The U.S. mainstream media has underscored that "Arafat died without realizing his dream of a Palestinian state," but unless the Arab media has also laid grounds for hope that peaceful co-existence can be realized, I'm not as optimistic as President Bush and PM Tony Blair seem to be (report of their meeting here.) (But I also believe in the motto "Never Quit.")

It's interesting that former Prime Minister Mahmoud Abbas has been named as PLO chairman following Arafat's demise. The power struggle between Arafat and Abbas when he was Prime Minister (was it only last year?) underscored how much power was concentrated in Arafat's hands, so it will perhaps be an indicator of how justified the optimism is when we see to what extent he and Qureia (who has been running the Palestinian Authority during Arafat's incapacitation) can prove themselves capable of co-operating with one another or if, as is feared, a power struggle will consume this opportunity for peace.

The Al Aqsa Martyr's Brigade (newly renamed the Arafat Martyr Brigade) will also be interesting to watch; to whom will they be loyal? Or will they prove capable of growing beyond their personality-cult origins and be loyal to the notion of a Palestinian state? Hamas and Hezbollah are unlikely to be placated by the prospects of peaceful co-existence and a democratic Palestinian state, but their sponsors Syria and Iran will have to make some hard choices as to whether they want to appear to be obstructionists to a peaceful settlement.
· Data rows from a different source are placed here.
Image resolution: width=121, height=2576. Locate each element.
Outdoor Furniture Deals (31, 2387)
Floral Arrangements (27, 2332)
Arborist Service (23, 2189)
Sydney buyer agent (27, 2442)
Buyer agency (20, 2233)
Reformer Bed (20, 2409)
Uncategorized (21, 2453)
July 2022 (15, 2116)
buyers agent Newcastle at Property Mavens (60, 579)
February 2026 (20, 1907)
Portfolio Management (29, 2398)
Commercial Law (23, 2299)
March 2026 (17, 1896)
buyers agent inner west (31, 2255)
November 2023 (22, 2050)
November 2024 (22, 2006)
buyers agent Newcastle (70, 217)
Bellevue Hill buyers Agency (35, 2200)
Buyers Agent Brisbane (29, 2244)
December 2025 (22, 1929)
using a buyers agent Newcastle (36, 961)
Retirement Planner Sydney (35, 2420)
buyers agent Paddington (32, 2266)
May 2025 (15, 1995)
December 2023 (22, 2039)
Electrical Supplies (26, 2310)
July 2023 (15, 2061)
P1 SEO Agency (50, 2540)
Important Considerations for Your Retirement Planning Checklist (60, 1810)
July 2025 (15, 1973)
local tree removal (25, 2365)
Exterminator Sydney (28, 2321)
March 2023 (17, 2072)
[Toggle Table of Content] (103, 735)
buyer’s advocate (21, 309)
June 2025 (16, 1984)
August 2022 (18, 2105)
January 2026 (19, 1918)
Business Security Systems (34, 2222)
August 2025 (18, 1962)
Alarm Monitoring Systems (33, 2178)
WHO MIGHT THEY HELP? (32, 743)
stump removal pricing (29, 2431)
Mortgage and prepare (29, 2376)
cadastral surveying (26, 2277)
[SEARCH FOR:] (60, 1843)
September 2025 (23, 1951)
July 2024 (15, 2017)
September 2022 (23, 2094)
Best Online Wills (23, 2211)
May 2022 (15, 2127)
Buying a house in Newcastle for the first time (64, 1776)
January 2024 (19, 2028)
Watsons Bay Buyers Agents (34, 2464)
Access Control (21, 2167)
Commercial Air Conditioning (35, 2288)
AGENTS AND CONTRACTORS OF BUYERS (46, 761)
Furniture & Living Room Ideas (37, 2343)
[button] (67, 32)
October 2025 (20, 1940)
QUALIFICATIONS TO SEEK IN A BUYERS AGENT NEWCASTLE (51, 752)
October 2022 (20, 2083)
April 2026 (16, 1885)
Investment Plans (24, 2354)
I'd guess there will be a split decision: Syria will at least say all the right things, and Iran will denounce any peace accord. (What they actually do may prove to be something else entirely.)

Next question: where's the money? Even CNN finally picked up on this one:

Meanwhile, officials in the Palestinian Authority are searching for millions of dollars believed hidden away by the Palestinian leader. Last week, as Arafat lay in his death bed, Palestinian Finance Minister Salam Fayyad held a teleconference with donors spelling out massive budget problems. He said the authority had only $19 million to meet payroll expenses of $225 million by the end of this year alone.
Millions of dollars are an estimate on the low side. The EU had suspended payments until an audit was performed then relented in order to pay security personnel. (The audit was a partial one as there were many holes in the accounts.)
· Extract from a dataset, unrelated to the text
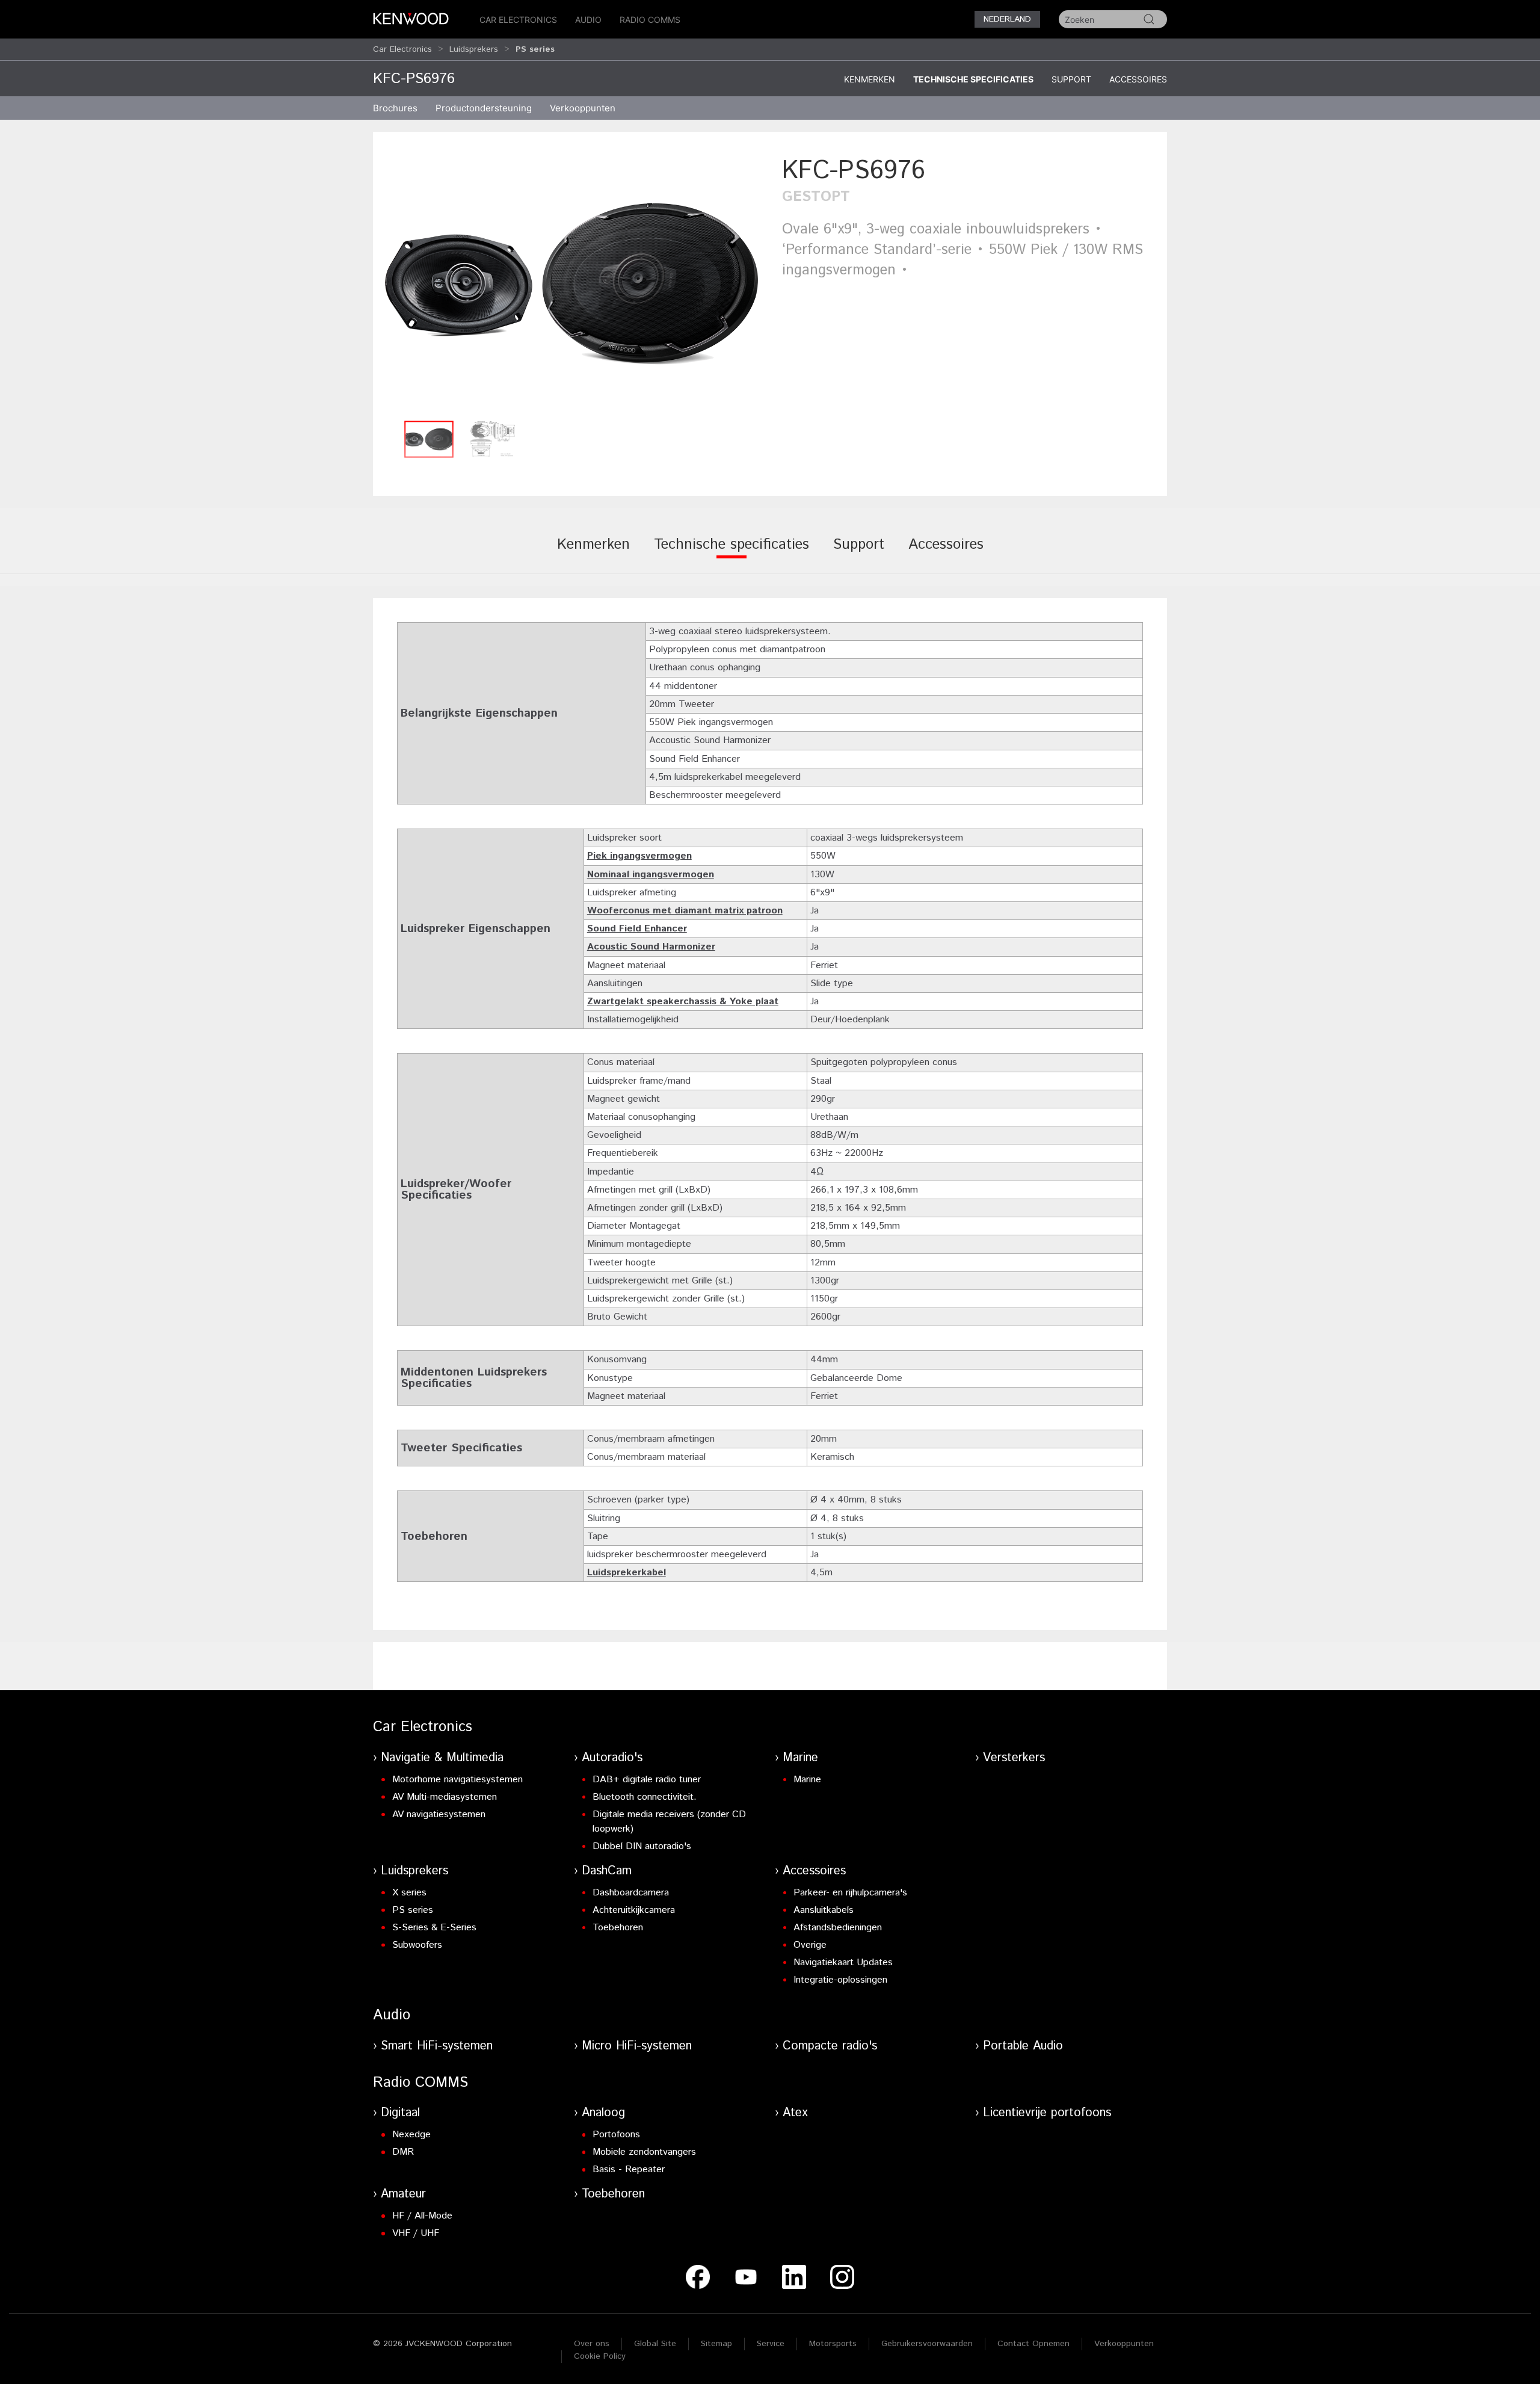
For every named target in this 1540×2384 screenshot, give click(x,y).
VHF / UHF (415, 2233)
The assumption has been that Arafat's widow, Suha, knew where the money was, and (unspecified sources alert) she will reportedly get a hefty settlement from the Palestinian Authority:

The 41-year-old wife of Arafat had been demanding half his billions in hidden assets and threatening to withhold details about where to find them from the new Palestinian leadership, according to newspapers in Italy and Israel.
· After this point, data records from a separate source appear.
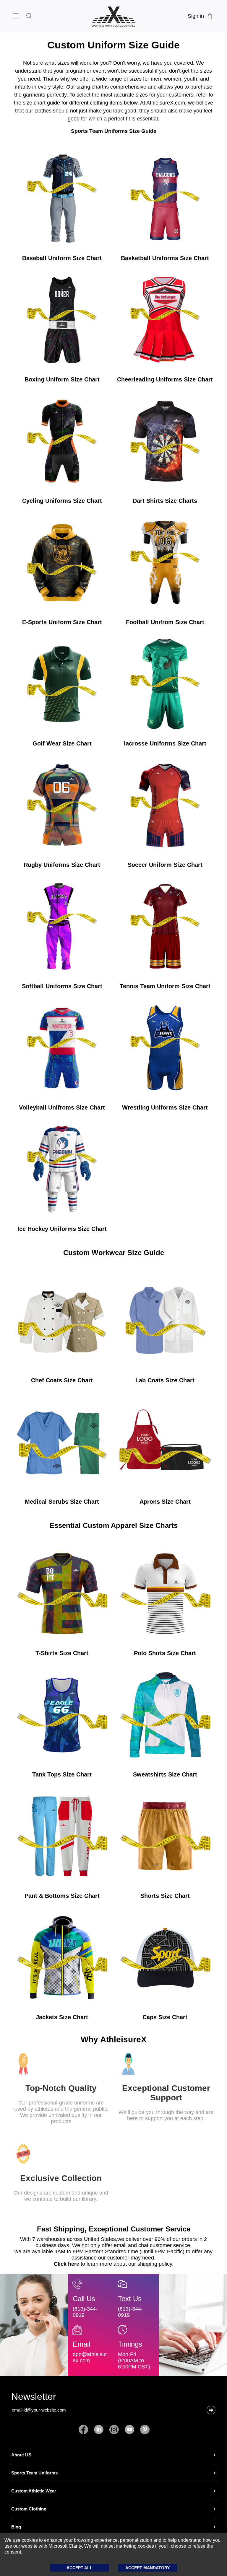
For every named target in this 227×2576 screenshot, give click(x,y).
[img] (62, 207)
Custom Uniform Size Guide (113, 44)
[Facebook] (85, 2429)
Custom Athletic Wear (33, 2490)
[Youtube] (129, 2429)
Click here (66, 2264)
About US (21, 2454)
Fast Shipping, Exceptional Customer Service (113, 2229)
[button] (211, 2410)
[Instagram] (114, 2429)
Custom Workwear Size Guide (113, 1253)
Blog (16, 2526)
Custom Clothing (28, 2508)
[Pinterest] (143, 2429)
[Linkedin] (98, 2429)
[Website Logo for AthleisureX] (113, 16)
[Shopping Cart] (210, 16)
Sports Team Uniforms (34, 2472)
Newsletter (33, 2398)
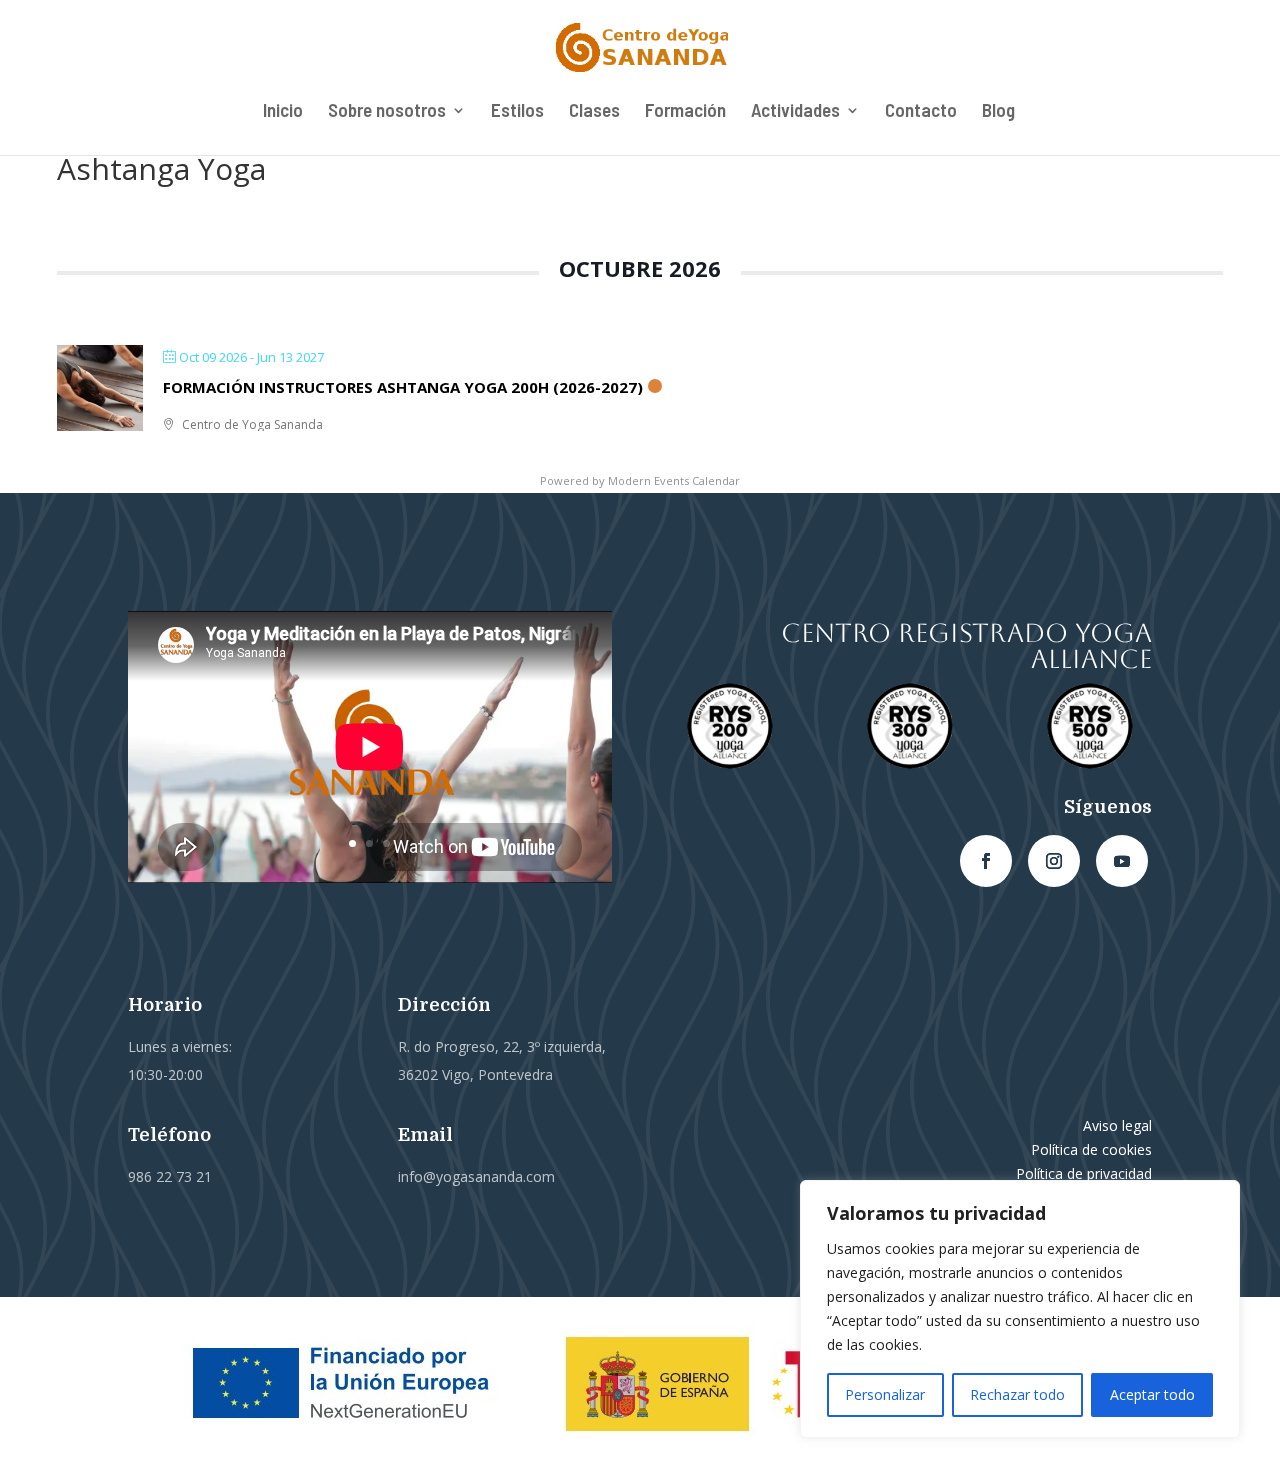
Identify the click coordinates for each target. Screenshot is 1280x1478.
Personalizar (885, 1394)
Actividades (795, 112)
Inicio (283, 112)
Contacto (921, 112)
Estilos (517, 112)
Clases (594, 112)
After intense negotiations, she agreed to a deal with Arafat's successor as PLO chief, Mahmoud Abbas, when he visited Arafat's hospital.

According to one account in Corriere de la Serra, Suha will receive $22 million a year from the Palestinian Authority budget.

Another account, cited by the newspapers Maariv and La Repubblica, Suha will receive:

* A one-time payment of $20 million.

* A stipend of $35,000 a month for life.

* More than $10 million that was discovered last year by French authorities investigating money laundering.

French sources said yesterday that earlier this week, Suha turned down a $2 million offer. That settlement would have allowed doctors to complete medical tests to determine what illness proved fatal to the 75-year-old Palestinian leader.

Paul posted some choice Images of the Day which may be work safe but are definitely not snark safe.

9:50: Damian isn't optimistic either.

Nov. 15 - 10:30: Colin Powell has submitted his resignation.